Most Nigerian pastors are products of a mentorship scheme where senior pastors are referred to as “daddy/mummy in the Lord”.
“They don’t believe you can stand on your own without having anyone to defer to,” says Gbenga Osinaike, publisher of Nigeria’s leading Pentecostal publication.
“The extreme charismatic movements feel you need a mentor – Paul, father of Timothy, Elijah, father of Elisha, and all that. They thought he was fake and the relationship was frosty.”
Born on 12 June 1963, Mr Joshua also did not help himself with outlandish claims – one of them being that he was in his mother’s womb for 15 months.
To witness his prayer sessions in the early days of his televised ministry was to be treated to exorcism that many felt bordered on the occult.
Some of it felt like a hypnotic session, others like that of a magician at work.

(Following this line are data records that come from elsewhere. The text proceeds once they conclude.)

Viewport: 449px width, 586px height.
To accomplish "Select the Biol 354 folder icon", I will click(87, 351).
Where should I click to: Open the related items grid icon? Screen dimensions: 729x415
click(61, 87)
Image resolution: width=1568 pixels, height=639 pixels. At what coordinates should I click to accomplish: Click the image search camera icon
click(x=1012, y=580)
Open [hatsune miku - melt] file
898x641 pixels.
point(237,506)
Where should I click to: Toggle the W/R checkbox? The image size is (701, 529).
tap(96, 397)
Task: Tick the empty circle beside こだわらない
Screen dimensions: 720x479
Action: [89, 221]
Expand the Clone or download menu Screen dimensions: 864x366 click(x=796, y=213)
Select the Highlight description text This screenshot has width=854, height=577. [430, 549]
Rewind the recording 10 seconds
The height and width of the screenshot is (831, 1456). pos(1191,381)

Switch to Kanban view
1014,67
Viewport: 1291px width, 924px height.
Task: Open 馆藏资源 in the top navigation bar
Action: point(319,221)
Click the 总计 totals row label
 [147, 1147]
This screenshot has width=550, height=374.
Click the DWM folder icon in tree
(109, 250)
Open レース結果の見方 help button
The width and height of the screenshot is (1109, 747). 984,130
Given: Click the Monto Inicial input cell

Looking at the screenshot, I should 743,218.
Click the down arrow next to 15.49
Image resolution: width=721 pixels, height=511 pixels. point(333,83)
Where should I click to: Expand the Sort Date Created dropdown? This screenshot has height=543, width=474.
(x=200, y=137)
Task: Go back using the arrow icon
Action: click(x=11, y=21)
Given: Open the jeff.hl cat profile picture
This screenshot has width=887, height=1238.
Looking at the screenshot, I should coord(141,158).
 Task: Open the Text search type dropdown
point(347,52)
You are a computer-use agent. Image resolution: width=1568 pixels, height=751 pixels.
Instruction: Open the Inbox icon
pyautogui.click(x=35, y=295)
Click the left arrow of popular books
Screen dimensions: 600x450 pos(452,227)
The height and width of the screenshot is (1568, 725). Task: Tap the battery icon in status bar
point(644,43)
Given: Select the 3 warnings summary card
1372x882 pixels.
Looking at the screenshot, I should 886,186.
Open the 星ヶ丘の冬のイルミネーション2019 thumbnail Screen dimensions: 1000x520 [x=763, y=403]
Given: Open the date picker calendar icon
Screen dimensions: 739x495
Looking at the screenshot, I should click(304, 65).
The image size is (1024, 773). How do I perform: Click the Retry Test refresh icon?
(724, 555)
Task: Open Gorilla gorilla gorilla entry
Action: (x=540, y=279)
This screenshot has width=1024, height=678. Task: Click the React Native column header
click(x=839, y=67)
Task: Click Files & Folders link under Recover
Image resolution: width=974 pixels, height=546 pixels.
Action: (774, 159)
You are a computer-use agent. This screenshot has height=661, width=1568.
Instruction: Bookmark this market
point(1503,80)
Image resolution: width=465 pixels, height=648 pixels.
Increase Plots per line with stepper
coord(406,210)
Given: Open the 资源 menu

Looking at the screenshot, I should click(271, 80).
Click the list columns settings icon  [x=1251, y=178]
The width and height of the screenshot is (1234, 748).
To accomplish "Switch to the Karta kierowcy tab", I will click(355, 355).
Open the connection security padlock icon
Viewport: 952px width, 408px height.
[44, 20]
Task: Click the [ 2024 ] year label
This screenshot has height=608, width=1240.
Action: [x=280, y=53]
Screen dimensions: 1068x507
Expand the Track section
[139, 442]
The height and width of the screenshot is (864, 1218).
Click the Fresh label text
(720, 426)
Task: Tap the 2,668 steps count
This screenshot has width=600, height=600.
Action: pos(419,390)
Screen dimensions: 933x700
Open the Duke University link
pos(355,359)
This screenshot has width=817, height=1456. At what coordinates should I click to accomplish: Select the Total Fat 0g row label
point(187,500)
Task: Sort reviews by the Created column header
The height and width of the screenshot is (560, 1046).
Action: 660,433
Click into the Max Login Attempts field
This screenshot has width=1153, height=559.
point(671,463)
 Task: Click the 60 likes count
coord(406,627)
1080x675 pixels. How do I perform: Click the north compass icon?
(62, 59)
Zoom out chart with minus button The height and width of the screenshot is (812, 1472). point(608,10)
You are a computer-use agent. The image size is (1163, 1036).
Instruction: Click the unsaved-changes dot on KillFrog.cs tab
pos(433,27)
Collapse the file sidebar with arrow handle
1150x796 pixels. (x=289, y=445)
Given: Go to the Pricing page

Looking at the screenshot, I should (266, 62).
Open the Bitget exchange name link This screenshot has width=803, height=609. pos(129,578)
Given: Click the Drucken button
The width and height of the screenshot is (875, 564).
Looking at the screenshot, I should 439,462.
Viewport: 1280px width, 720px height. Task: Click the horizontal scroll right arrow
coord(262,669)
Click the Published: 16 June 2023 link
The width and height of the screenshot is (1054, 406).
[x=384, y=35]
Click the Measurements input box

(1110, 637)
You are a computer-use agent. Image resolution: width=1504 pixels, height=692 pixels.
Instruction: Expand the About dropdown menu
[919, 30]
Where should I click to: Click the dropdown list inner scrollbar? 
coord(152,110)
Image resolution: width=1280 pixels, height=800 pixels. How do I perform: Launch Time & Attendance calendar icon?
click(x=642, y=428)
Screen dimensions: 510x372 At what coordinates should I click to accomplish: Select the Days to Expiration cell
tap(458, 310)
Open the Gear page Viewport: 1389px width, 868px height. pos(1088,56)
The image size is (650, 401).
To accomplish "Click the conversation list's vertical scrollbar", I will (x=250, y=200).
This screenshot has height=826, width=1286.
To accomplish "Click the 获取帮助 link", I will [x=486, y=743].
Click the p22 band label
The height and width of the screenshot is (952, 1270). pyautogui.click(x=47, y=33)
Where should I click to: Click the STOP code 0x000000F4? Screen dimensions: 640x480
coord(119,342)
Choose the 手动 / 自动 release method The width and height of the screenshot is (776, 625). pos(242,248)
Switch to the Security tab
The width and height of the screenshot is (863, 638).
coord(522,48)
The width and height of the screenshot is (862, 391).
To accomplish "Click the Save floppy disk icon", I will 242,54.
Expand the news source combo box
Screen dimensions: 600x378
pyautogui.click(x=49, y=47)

He was not effusively dramatic when he prayed, and seemed not to expend a great deal of strength when he supposedly commanded spirits out of humans.
But he still wielded enormous power – people fell when he spread out his arms, rolled when he snapped his fingers, and his breath pushed back rows and rows of his congregation.
‘Miracle’ handkerchiefs
On some occasions, he gazed intently at those he was praying for and seemed to control the movement of others with an invisible remote.
“People had a mind-set of how God would work and when they saw something different, they were taken aback,” says Mr Osinaike.
But many of the things he was criticised for at the time were also practised by many of the Pentecostals who were no less deified by their members.
They used the same white “miracle” handkerchiefs, sold the same oils and holy waters that purportedly cured all ailments and had their faces emblazoned on shirts and stickers used by their members.
“But because he did not belong to the clique or fall into their own description of God, he was demonized,” says Mr Osinaike.
Mr Joshua was also accused by his fellow pastors of staging fake miracles, while claiming that their miracles were genuine.
In response, Ms Adelakun says: “There is no miracle that is real.
“I know this is not what Christians will agree to but there is no miracle that can grow your legs. There is no miracle that can raise the dead. All of those things are staged to help you to believe.”
Ms Adelakun adds that some Christians believe miracles ended with the days of the Apostles.
“But then came the Pentecostals who said these things are still possible,” she says.
Took advantage of TV ban
The mega-pastors radically changed the face of Christianity in Nigeria with their evangelical sermons, prophecies and promises of miracles.
They lead huge congregations, and many of them have been accused of exploiting poor people with their promises of prosperity.
“People want to see something sensational. It gives them something to think about,” says Ms Adelakun.
In 2004, Nigeria’s broadcast regulator banned TV stations from airing the miracles of pastors on live TV.
Mr Joshua believed that he was the target, with rival pastors having lobbied the government to introduce the ban as he was dominating the media with his so-called miracles.
He used the ban to his advantage, launching a satellite station, Emmanuel TV, which catapulted him to international fame.
“He was perhaps the first to utilise the internet and satellite broadcast to sell his ministry to an international audience,” says Ms Adelakun.
He also set up Facebook and YouTube pages with millions of followers.
In April, YouTube suspended his page after it was reported for homophobic messages.